Scalping within a long straddle

Discussion in 'Options' started by Div Poacher, Mar 12, 2003.

  1. white17

    white17

    Since you like trading dividend paying stocks, you could hold some in your account to provide margin and sell straddles, strangles, etc against the stock and have the best of both worlds. Sure it limits your upside and may present you with more of the same underlying but that's the game.

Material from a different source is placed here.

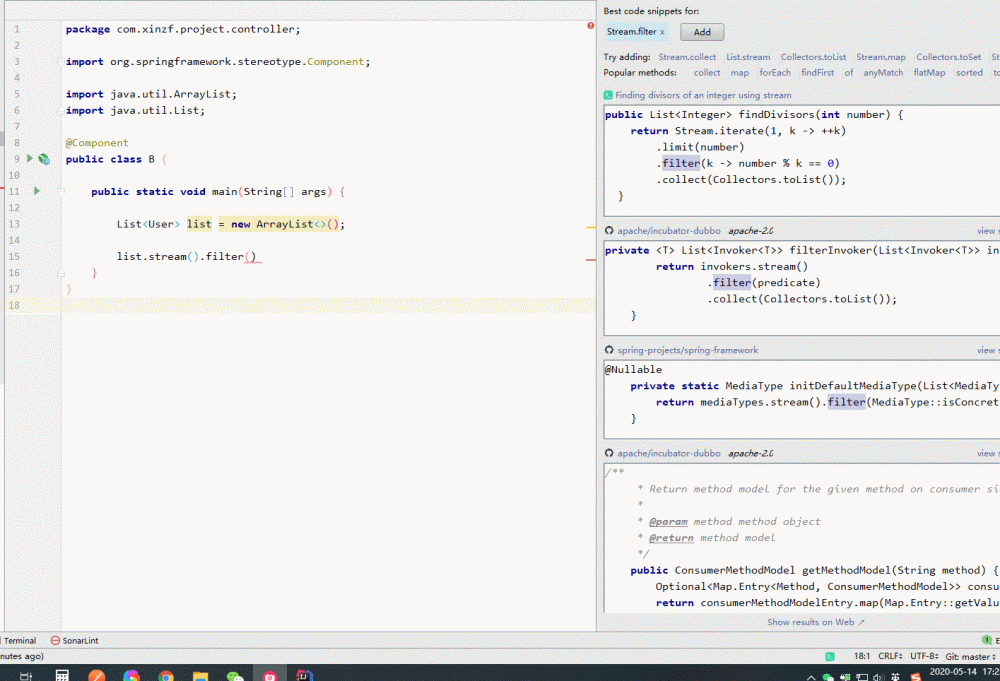Click the run icon beside class B
Screen dimensions: 1000x681
(30, 159)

    If there is a library handy check out " Options; Essential Concepts and Trading Strategies" from CBOE and Options institute. See page 186 in the second edition. Its basic, but I believe it's what you're talking about.
     
    #21     Mar 13, 2003
  2. I swear, if it wasn't for dividends to patch over all my screwup trades, I'd just be keeping it under a mattress! :p

    I agree, though, that if you're secure with a core group of div-payers, it could make sense to view them as permenant "leverage"... and just do the day trading against them by writing options, or shorting QQQ/SPY.

    Worst case, you break even when the market rises. And at least you still get the dividends.

    I'm gonna try and branch out a little more, though. There's a whole universe of stocks that don't pay divs.
     
    #22     Mar 13, 2003
  3. Div Poacher,

    I would recommend you get a copy of Natenberg and understand it before trying any of this stuff.